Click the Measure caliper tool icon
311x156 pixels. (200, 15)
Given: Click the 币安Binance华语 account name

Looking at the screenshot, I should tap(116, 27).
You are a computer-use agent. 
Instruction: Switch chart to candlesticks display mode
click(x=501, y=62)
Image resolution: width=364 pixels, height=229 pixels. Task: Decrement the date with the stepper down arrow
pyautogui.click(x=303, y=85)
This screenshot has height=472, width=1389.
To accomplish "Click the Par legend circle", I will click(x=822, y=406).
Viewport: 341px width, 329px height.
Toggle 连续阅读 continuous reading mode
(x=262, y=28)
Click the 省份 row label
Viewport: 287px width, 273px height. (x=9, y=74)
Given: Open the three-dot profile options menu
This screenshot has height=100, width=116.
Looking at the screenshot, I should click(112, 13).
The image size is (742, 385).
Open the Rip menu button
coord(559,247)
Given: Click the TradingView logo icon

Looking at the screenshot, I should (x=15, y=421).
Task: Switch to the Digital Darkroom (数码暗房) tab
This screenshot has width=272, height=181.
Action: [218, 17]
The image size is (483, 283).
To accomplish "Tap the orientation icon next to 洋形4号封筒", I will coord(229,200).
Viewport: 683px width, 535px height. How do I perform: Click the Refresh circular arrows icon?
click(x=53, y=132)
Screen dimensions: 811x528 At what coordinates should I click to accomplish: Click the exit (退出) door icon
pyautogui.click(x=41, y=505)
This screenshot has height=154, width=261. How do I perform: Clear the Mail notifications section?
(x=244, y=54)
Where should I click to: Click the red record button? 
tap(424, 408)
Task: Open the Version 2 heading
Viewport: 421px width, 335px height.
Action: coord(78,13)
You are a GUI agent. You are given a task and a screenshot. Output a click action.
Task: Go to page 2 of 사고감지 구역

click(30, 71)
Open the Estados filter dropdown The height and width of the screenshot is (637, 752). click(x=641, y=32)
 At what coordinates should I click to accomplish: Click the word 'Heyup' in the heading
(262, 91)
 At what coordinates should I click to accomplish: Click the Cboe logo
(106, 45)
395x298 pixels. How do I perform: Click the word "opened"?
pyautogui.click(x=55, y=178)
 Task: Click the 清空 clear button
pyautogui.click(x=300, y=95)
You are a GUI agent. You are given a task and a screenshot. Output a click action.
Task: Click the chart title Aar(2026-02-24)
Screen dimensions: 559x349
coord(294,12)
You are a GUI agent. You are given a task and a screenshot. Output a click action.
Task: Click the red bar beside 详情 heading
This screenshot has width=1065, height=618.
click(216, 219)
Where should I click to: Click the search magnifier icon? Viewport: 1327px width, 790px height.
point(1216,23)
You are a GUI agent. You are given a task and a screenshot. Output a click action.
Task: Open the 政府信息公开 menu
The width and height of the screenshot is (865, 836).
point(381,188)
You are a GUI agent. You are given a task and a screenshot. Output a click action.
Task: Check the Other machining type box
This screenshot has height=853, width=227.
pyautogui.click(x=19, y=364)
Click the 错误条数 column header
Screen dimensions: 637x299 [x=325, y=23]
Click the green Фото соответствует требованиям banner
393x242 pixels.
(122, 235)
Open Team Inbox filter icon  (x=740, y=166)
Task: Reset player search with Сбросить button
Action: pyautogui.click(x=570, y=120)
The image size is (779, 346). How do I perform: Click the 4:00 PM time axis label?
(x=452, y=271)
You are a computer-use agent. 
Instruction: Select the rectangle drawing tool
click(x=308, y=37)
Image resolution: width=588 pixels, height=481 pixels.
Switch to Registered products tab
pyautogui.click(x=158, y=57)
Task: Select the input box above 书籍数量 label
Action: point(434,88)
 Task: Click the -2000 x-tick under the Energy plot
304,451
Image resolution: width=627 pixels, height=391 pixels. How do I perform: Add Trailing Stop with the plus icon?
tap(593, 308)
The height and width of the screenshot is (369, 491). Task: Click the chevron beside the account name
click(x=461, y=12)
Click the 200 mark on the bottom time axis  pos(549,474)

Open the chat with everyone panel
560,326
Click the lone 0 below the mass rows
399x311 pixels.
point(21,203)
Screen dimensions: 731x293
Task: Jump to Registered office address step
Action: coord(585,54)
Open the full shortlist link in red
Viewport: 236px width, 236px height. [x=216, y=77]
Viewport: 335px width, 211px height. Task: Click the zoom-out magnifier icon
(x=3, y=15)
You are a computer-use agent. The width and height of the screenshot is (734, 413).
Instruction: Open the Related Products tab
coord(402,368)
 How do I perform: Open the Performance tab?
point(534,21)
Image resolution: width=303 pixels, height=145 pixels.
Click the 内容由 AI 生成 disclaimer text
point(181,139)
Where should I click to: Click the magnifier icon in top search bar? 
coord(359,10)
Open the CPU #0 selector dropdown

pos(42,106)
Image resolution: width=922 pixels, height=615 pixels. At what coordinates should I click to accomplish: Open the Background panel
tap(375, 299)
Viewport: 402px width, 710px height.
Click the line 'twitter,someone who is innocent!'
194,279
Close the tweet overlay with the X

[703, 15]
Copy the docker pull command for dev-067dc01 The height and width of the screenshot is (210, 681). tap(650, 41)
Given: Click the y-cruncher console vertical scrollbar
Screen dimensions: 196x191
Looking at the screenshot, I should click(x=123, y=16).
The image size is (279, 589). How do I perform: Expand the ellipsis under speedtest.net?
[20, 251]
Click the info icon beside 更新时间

* **PROBLEM REQUIREMENTS**
Every line of the listing that includes the word "will" must be copied.

* **SOLUTION TO THIS PROBLEM**
To accomplish "Click the Par legend circle", I will click(x=822, y=406).
To accomplish "Tap the orientation icon next to 洋形4号封筒", I will coord(229,200).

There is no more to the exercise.